(Stored data entries)
•••••

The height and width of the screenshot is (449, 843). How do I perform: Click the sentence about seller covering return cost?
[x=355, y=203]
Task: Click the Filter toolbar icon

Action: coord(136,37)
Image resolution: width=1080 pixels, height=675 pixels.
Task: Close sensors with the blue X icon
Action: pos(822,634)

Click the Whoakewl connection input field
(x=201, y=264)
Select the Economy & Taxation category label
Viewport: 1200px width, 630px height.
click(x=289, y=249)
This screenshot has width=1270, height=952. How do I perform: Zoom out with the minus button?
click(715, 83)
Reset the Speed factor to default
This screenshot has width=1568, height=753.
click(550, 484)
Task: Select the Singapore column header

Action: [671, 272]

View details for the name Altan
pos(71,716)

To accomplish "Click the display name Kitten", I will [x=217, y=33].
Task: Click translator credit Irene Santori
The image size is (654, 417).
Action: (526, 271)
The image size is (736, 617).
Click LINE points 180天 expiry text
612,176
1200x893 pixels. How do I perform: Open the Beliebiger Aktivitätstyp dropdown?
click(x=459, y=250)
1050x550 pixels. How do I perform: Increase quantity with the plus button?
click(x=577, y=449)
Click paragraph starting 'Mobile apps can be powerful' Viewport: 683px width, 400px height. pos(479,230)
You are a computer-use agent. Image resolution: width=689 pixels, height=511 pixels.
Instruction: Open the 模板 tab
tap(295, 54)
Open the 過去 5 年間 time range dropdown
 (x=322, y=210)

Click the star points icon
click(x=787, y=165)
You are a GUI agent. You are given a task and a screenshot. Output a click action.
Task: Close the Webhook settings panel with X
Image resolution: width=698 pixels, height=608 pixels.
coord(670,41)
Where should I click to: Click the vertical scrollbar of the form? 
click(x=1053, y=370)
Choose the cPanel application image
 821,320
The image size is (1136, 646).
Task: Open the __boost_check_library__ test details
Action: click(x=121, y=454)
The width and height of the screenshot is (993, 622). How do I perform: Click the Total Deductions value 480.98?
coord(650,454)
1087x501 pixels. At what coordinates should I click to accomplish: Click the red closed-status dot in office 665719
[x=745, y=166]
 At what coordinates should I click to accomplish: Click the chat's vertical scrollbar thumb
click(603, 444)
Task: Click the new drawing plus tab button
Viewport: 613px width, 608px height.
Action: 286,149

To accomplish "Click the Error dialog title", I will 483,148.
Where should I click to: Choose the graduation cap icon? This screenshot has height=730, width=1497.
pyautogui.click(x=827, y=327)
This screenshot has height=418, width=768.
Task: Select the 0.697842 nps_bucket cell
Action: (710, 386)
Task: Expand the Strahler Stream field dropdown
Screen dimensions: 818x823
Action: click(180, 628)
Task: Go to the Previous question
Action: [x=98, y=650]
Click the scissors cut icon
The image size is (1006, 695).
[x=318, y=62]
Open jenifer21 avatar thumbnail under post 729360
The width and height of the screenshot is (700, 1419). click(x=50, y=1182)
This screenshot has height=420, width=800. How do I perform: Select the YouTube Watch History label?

•••••

### TASK DESCRIPTION
Look over the entries above. Copy every line that contains the word "will".

### TASK SOLUTION
To accomplish "Click the display name Kitten", I will [x=217, y=33].
To accomplish "Click the Error dialog title", I will 483,148.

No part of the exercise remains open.